Security — all look good:

• Buffer management: 16KB static buffers with proper bounds checks throughout wolfCLU_HttpServerRecv(), wolfCLU_ScgiReadRequest(), and wolfCLU_HttpServerParseRequest()
• XSNPRINTF used consistently with overflow detection (sz < 0 || sz >= bufferSz)
• wolfCLU_SendAll() properly handles partial writes and EINTR
• Signal handler is async-signal-safe (only sets volatile sig_atomic_t flag, preserves errno)
• No SA_RESTART allows accept() to be interrupted for responsive shutdown
• Index file: time field validated for length ≥ 12 before parsing (line 453), serial bounded by XSTRNCPY with sizeof(entry->serial) - 1
• All memory freed via goto cleanup pattern on all error paths
• Delegated vs CA signer auto-detection via DER comparison is clean

Minor issues / suggestions:

1. clu_http.c:437 — contentLen may be NULL when searching for body: If Content-Length header is not found, contentLen is NULL, and then XSTRSTR((char*)contentLen, "\r\n\r\n") is called with NULL pointer. This is a potential NULL dereference for POST requests without Content-Length header.

   Suggested fix: search for \r\n\r\n from httpReq instead of contentLen when contentLen is NULL, or return error early.

2. clu_http.c:382 — wolfCLU_HttpServerSendError uses raw send() instead of wolfCLU_SendAll(): Other send paths use wolfCLU_SendAll() for reliable delivery, but error responses use a single send() call. This is inconsistent — though unlikely to matter for small error responses, it would be more correct to use wolfCLU_SendAll().
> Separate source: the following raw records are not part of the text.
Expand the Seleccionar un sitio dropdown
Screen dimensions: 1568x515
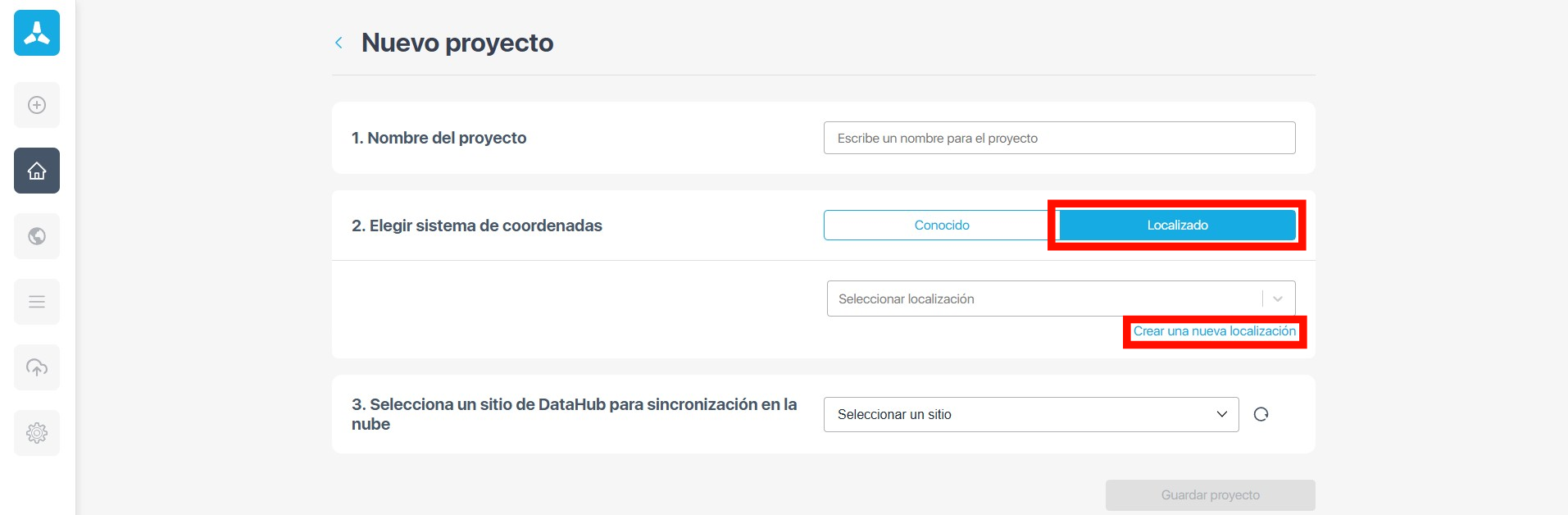point(1030,414)

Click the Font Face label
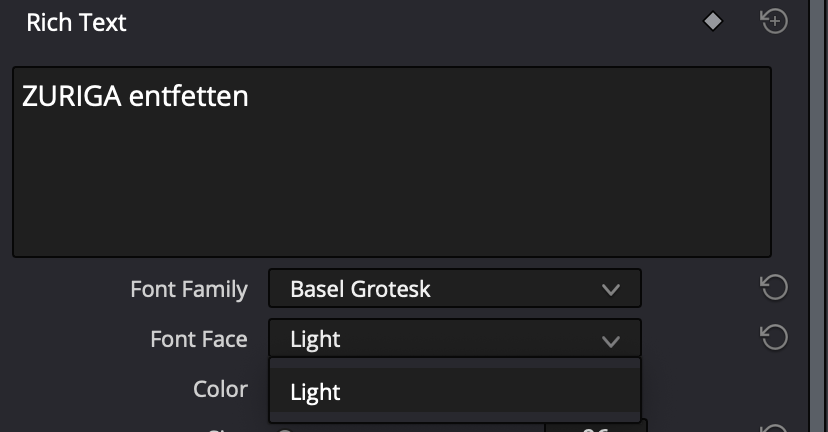tap(199, 339)
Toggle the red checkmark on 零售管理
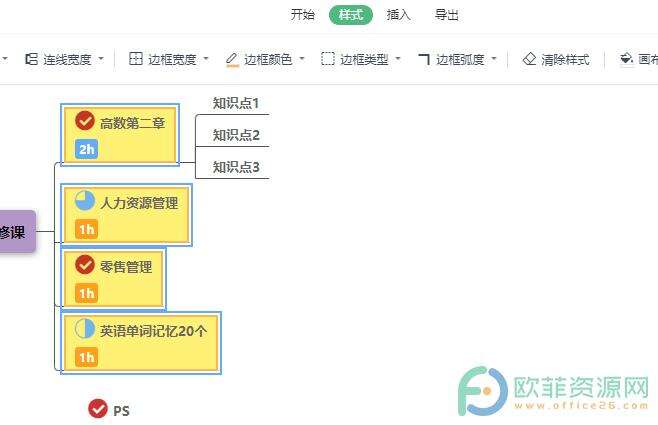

3. clu_ocsp.c:516 — sig_atomic_t shutdownRequested declared outside #ifndef _WIN32 guard: The variable is at file scope but the signal handler is behind #ifndef _WIN32. On Windows, shutdownRequested is declared but sig_atomic_t may not be available (depends on includes). Consider moving the declaration inside the guard or providing a Windows-compatible type.

4. clu_ocsp.c:871 — requestsProcessed++ not reached on error paths: When transportReadRequest or transportSendResponse fails, execution jumps to continue_loop without incrementing requestsProcessed. This means failed requests don't count toward -nrequest limit. This seems intentional but worth documenting — a client sending malformed requests can't exhaust the nrequest budget.

5. Copyright year inconsistency: clu_ocsp.c has 2006-2025, while clu_http.c and clu_scgi.c have 2006-2026.

Architecture

The transport abstraction pattern (transportReadRequest/transportSendResponse/transportSendError) is clean and well-designed. The error response chain (OCSP error → OCSP error response → fallback to HTTP/SCGI error) handles edge cases properly. The code follows existing wolfCLU patterns well (option parsing, config structs, cleanup via goto).

Overall this is production-quality work. Nice job!